Stop the Radeon RX 5500M from entering runtime suspend by setting its power control to on.

Step 1: Test immediately (no reboot required)

echo "on" > /sys/bus/pci/devices/0000:03:00.0/power/control

If the window shrinking stops after running this command, the diagnosis is confirmed.

Step 2: Make the fix permanent via udev

A udev rule ensures the setting is applied automatically on every boot. Using the vendor ID (0x1002, AMD) and device ID (0x7340, Navi 14) is more reliable than matching on the PCI address alone, as the address can vary between kernels and firmware revisions:

cat > /etc/udev/rules.d/99-dgpu-pm.rules << 'EOF'
SUBSYSTEM=="pci", ATTR{vendor}=="0x1002", ATTR{device}=="0x7340", ATTR{power/control}="on"
EOF

Apply the rule without rebooting:

udevadm control --reload-rules
udevadm trigger

Step 3: Verify

cat /sys/bus/pci/devices/0000:03:00.0/power/control

Expected output:

on

Watch dmesg to confirm the resume cycles have stopped:

sudo dmesg -w | grep -E "Allocating resources|PSP is resuming|kiq ring"

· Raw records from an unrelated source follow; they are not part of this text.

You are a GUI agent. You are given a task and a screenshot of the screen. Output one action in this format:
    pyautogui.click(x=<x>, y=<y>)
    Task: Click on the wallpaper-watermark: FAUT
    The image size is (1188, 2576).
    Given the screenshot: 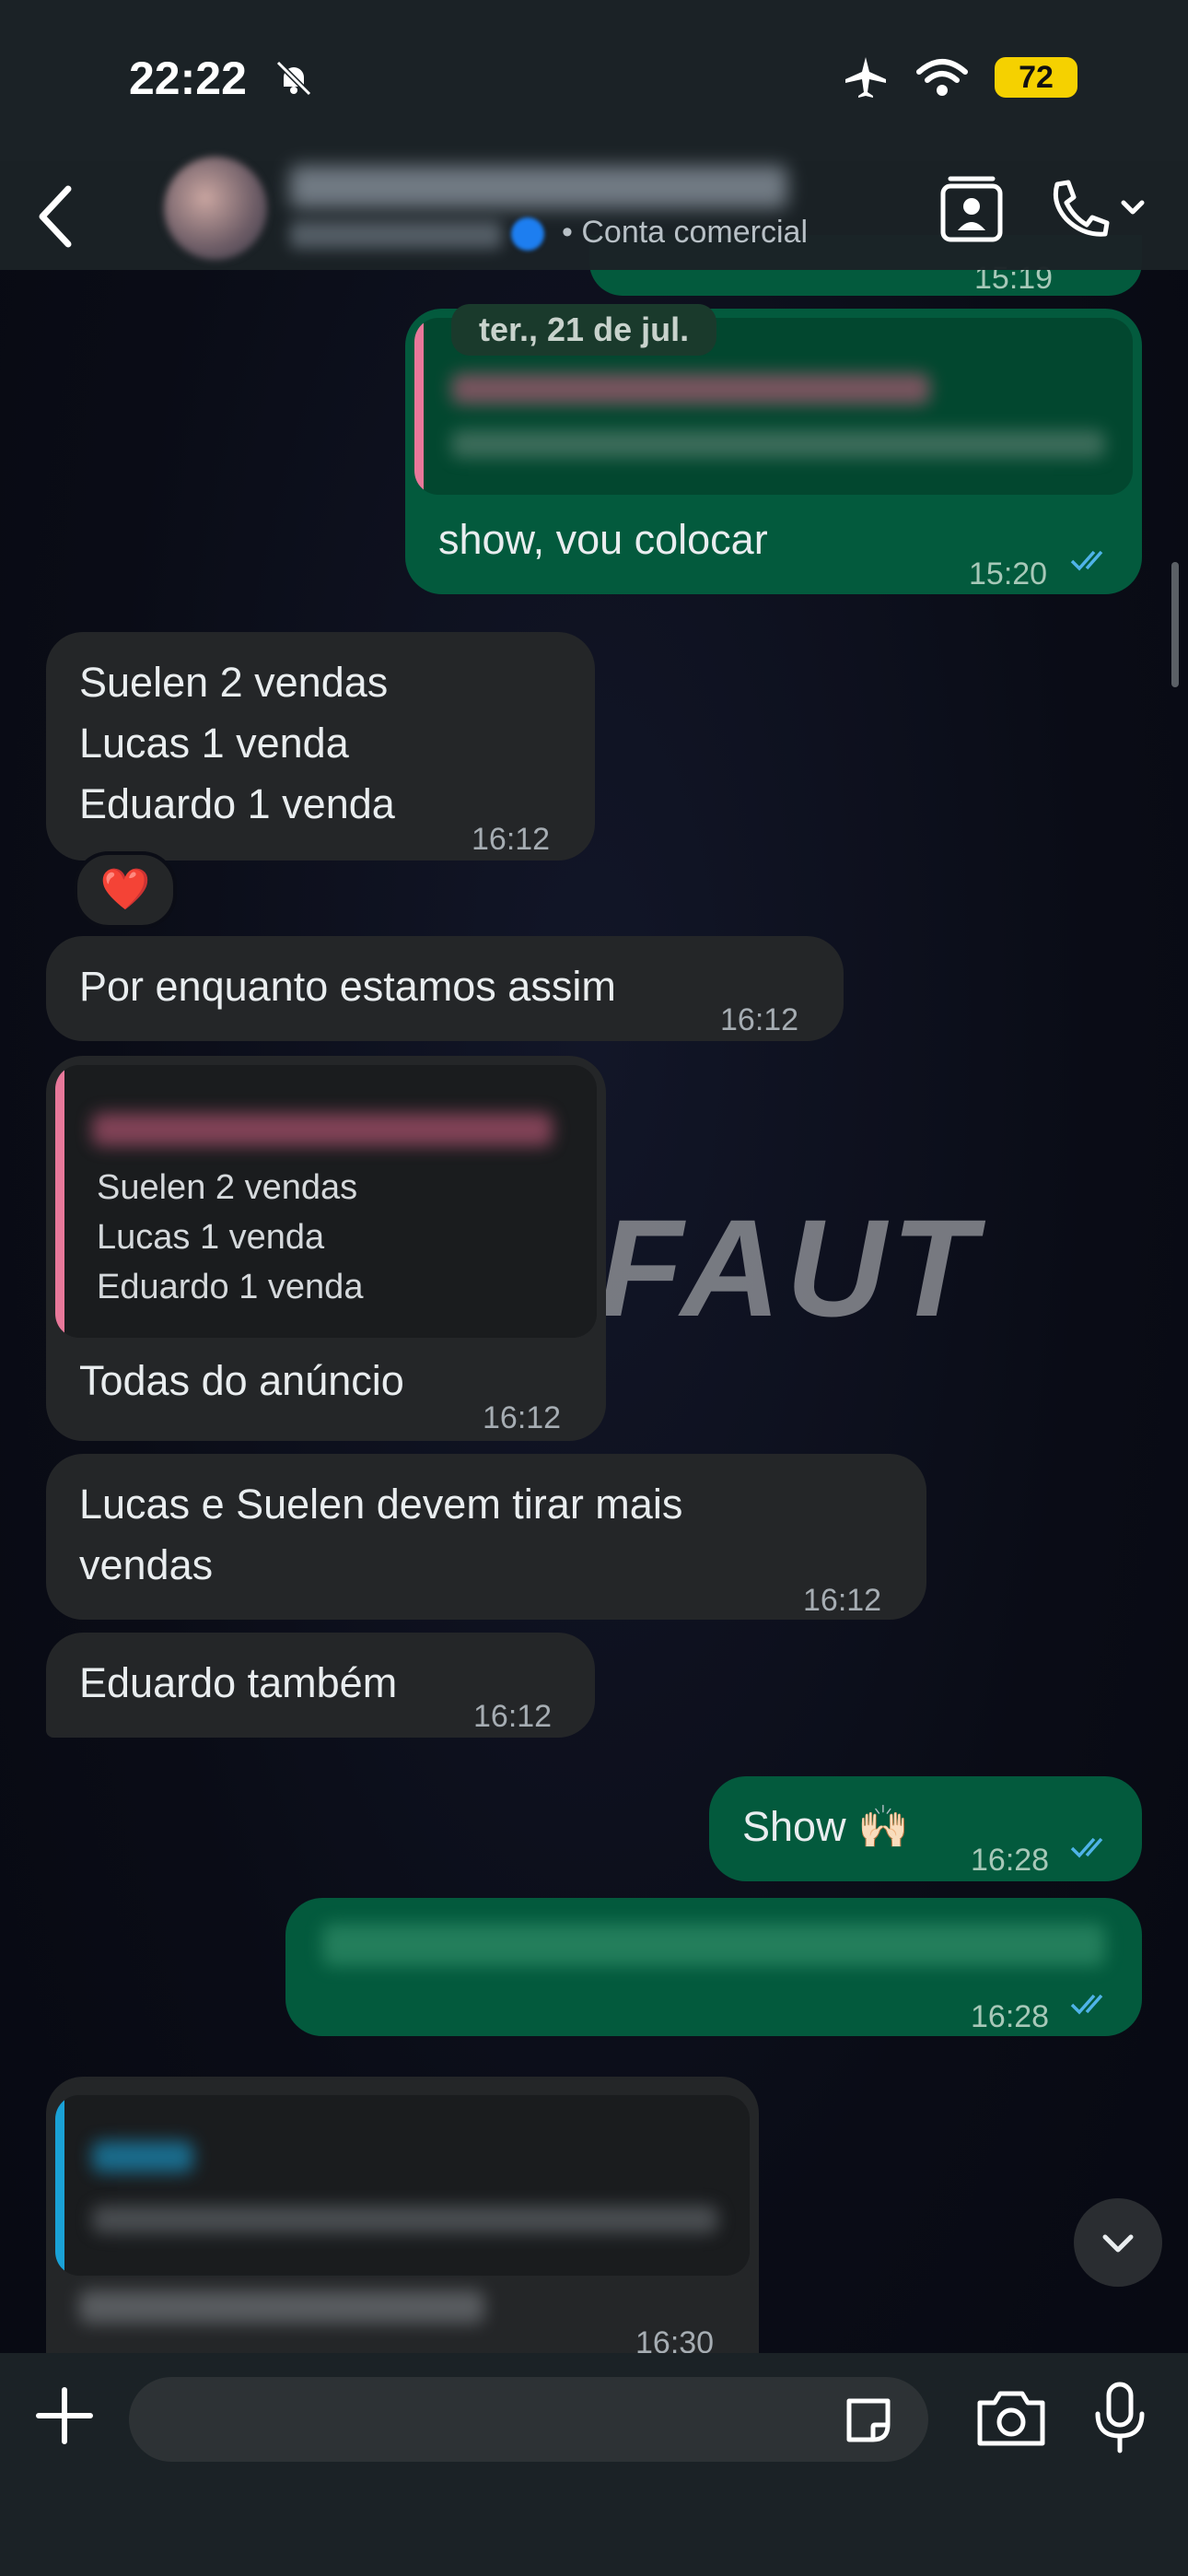 What is the action you would take?
    pyautogui.click(x=790, y=1268)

No further output should appear once the fix is in place.

5. Notes

  • This issue has been observed on MSI gaming laptops based on the MS-158K motherboard running Rocky Linux 9 and 10. The board pairs a Radeon Vega (Cezanne) integrated GPU with a Radeon RX 5500M (Navi 14) discrete GPU. The discrete GPU has no connected display output and is left under automatic PCI power management by default, which triggers the problem.
  • The udev rule matches on the AMD vendor ID (0x1002) and the Navi 14 device ID (0x7340). This is more dependable than matching on the PCI address 0000:03:00.0, which could in principle shift between firmware updates. To find the correct IDs on another machine, run lspci -nn | grep -i vga and read the [vendor:device] values from the output.
  • Setting power control to on stops the Radeon RX 5500M from sleeping, which raises idle power consumption slightly and may reduce battery life a little. If this is a concern and the GPU is never used for rendering, blacklisting the amdgpu module for that device is an alternative — though this requires some care to avoid affecting the Radeon Vega.
  • If tlp or power-profiles-daemon is installed, it may override the udev rule after boot. Check with systemctl status tlp power-profiles-daemon. Should overriding occur, a systemd service with After=tlp.service (or the relevant daemon) can re-apply the setting, following the same approach described in the Bluetooth dongle fix post.
  • The symptom — all windows shrinking briefly then snapping back — is easy to mistake for a window manager fault, a compositor bug, or a monitoring tool accidentally resizing windows. The key diagnostic clue is the pci_bus: Allocating resources line in dmesg appearing immediately before each window disruption.